Le rapporteur public, Stéphane Barreaux, a exigé son annulation pure et simple. Les MDPA devront ainsi verser un dédommagement aux associations Alsace Nature, à la CLCV et à la collectivité européenne d’Alsace d’une hauteur de 3000 euros chacune.

Le vendredi 15 octobre, les juges de la Cour d’appel de Nancy ont rendu leur décision : l’arrêté préfectoral autorisant le confinement des 42 000 tonnes de déchets toxiques enfouis par la filiale StocaMine, à Wittelsheim (Haut-Rhin), est annulé. L’exploitant, la société Mines de potasse d’Alsace, devait couler les premiers mètres cubes de béton pour former une zone étanche cet automne. Les travaux sont dorénavant suspendus. Une victoire pour les habitants opposés au projet. L’enfouissement menaçait l’une des plus grandes nappes phréatiques d’Europe.

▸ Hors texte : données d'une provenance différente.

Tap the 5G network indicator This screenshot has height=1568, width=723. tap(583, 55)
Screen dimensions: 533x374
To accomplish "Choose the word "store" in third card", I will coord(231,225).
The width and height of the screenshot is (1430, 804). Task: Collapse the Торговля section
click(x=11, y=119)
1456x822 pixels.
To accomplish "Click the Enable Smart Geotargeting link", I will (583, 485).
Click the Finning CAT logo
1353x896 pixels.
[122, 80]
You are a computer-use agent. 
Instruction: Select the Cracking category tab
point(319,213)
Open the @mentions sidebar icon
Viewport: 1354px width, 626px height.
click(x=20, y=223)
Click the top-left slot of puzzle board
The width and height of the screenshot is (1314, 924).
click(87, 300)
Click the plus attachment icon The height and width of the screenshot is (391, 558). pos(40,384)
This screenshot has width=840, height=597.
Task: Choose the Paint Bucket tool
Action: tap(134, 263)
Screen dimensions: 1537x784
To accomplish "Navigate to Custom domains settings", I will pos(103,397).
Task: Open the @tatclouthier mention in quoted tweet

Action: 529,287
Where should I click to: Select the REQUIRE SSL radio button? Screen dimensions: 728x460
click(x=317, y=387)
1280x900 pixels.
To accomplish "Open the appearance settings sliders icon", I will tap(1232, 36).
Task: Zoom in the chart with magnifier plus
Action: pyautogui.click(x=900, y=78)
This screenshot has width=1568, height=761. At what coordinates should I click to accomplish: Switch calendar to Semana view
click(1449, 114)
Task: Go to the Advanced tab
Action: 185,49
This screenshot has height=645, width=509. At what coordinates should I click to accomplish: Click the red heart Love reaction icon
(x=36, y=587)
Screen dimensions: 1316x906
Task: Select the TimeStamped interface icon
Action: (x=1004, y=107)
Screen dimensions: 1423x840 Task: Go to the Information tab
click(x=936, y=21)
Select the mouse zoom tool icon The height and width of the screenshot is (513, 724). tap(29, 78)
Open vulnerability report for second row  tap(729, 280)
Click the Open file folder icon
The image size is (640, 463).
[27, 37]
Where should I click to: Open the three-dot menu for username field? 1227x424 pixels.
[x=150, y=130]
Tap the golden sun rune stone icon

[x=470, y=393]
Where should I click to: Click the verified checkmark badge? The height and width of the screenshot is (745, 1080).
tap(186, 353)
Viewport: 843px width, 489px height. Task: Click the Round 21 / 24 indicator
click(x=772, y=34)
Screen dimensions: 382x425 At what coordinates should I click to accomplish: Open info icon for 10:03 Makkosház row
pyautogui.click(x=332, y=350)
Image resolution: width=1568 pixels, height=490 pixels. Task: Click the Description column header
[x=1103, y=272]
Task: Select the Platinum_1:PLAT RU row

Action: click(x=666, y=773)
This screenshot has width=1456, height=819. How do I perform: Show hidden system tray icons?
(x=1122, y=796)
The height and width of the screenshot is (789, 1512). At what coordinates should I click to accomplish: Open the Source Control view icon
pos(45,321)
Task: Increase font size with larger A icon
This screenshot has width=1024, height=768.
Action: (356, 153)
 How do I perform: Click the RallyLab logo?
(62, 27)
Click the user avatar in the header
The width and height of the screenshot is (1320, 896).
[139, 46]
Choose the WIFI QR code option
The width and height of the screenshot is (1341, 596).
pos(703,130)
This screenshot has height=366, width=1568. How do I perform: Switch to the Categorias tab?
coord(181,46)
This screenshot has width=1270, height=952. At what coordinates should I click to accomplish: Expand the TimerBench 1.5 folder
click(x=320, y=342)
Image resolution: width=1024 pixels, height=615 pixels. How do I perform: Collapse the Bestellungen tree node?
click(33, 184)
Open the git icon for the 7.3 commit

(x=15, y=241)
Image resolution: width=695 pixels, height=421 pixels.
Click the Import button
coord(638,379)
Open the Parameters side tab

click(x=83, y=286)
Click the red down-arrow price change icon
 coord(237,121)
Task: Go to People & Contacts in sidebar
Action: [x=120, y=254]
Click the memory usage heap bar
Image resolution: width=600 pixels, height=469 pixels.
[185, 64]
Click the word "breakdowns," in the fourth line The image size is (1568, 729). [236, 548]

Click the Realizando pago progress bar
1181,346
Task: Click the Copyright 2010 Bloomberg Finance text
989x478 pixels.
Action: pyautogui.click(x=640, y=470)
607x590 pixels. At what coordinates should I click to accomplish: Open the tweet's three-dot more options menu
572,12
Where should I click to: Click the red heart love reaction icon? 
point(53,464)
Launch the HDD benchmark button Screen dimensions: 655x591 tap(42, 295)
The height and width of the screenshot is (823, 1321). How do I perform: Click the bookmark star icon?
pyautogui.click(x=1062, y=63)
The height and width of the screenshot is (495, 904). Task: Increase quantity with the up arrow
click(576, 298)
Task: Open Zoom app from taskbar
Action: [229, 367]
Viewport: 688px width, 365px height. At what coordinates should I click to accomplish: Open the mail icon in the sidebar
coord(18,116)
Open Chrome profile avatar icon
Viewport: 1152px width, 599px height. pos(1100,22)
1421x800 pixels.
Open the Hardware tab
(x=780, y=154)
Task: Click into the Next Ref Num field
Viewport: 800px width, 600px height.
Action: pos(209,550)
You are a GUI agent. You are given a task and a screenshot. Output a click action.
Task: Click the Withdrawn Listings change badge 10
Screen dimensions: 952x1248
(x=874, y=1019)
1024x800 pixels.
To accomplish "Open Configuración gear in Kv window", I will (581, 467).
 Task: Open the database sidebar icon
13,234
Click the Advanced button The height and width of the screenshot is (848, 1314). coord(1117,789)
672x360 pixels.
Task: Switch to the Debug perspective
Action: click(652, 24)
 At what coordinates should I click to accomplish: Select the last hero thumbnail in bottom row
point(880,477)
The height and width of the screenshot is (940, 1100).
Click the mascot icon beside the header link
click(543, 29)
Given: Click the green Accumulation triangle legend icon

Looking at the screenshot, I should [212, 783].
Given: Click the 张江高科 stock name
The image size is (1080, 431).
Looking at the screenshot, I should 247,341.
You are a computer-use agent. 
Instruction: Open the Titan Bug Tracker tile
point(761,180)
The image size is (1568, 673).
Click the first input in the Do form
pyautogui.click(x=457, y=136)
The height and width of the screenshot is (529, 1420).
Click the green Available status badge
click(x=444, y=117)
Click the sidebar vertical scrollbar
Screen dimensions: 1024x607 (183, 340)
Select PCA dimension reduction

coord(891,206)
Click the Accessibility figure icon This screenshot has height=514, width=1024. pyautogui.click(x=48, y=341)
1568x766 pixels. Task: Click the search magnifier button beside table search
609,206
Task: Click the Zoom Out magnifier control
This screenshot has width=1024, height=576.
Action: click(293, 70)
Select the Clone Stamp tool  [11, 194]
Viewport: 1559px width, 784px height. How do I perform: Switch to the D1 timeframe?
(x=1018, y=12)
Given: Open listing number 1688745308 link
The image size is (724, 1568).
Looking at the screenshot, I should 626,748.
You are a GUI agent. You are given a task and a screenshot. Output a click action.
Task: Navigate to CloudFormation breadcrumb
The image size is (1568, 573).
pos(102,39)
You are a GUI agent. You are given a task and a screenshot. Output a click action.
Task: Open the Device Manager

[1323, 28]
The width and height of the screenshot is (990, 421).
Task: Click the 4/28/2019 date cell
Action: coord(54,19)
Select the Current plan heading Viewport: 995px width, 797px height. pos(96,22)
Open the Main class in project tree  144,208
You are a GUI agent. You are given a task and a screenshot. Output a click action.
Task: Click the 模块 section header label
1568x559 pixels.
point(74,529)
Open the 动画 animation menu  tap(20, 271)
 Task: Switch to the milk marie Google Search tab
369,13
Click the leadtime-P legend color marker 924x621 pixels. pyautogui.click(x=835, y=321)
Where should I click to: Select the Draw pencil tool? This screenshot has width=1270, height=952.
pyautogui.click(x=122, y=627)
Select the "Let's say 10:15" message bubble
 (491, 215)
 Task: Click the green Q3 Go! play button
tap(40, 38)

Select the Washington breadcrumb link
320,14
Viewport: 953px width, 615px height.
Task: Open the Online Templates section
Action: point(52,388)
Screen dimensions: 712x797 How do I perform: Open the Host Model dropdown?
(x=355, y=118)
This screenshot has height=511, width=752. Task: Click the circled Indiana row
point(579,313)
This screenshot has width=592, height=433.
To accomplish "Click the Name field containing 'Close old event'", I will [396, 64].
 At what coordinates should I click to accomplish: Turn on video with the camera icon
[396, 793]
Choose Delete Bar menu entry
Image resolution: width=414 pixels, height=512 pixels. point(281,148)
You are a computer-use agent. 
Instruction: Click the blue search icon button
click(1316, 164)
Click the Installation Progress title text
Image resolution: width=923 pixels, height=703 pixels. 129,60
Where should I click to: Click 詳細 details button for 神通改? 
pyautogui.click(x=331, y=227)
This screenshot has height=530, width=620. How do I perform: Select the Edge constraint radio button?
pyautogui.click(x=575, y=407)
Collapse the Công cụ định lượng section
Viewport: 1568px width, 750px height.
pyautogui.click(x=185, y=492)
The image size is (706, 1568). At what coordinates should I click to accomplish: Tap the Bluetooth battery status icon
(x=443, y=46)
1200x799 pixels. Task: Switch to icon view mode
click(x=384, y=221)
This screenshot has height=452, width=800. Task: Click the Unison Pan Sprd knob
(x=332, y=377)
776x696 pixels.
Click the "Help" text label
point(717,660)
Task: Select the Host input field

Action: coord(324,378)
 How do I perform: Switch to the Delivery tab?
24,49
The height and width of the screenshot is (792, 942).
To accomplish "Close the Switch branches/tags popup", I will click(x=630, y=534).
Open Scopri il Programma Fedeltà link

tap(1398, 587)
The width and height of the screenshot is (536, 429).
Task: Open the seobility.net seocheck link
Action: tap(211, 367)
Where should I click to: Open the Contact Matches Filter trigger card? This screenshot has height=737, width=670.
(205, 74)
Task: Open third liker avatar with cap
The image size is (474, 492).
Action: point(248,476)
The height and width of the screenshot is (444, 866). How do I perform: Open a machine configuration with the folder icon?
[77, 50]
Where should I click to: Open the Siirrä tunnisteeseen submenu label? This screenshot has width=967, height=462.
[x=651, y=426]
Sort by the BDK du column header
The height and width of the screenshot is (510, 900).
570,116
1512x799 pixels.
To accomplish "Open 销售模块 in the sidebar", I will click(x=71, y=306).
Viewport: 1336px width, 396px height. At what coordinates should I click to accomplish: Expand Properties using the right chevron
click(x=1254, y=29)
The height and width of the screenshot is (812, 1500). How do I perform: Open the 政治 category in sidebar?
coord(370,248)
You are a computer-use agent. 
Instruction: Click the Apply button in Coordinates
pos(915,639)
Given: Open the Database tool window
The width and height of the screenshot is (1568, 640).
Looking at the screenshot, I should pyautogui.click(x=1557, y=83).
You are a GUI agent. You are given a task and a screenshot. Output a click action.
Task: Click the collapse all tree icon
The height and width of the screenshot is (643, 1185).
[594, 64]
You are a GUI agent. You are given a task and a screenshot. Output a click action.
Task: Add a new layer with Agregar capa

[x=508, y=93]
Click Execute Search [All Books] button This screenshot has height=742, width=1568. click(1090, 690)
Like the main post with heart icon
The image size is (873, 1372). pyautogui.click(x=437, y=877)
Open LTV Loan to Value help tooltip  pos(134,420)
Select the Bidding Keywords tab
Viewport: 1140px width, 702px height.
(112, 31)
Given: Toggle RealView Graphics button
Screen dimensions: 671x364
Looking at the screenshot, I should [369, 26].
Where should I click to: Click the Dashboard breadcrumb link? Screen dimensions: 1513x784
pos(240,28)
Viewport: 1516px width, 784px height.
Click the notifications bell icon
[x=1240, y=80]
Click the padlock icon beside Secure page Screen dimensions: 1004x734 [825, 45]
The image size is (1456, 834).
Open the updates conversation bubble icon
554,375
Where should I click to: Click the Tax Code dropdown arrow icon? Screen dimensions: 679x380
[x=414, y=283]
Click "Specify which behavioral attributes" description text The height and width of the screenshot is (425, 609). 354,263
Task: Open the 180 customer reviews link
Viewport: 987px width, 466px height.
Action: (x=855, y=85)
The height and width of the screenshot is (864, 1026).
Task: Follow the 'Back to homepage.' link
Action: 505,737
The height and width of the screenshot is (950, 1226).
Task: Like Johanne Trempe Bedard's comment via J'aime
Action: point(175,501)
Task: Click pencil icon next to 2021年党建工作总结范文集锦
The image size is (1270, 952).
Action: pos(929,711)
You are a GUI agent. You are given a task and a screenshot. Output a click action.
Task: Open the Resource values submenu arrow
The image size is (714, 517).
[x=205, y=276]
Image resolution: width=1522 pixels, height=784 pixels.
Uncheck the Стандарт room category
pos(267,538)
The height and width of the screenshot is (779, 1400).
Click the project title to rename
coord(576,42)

42 000 tonnes de déchets toxiques

Filiale de la société Mines de potasse d’Alsace (MDPA) détenue par l’État, StocaMine a été aménagée en centre de stockage de déchets toxiques et dispose de galeries situées à -535 mètres, sous 300 mètres de sel.

Entre février 1999 et septembre 2002, un peu plus de 44 000 tonnes de déchets dangereux ou toxiques y ont été stockés, jusqu’à la déclaration d’un incendie qui à mis fin à l’exploitation. Le feu a duré deux mois.

Entre 2015 et 2017, 3000 tonnes des déchets mercuriels (parmi les plus toxiques pour les eaux souterraines) sont retirées des galeries minières et sont envoyées en Allemagne pour être stockées dans des mines de sel. Aujourd’hui, 42 000 tonnes de déchets industriels sont toujours enfouies sur place (arsenic, amiante, résidus d’incinération), et les conditions des opérations sont rendues difficiles par des mouvements de terrain.

En effet, la mine se referme sur le sous-sol d’environ un centimètre par an, ce qui entraine des difficultés exponentielles dans la gestion et le déroulement des travaux. L’urgence est de plus en plus grande chaque jour.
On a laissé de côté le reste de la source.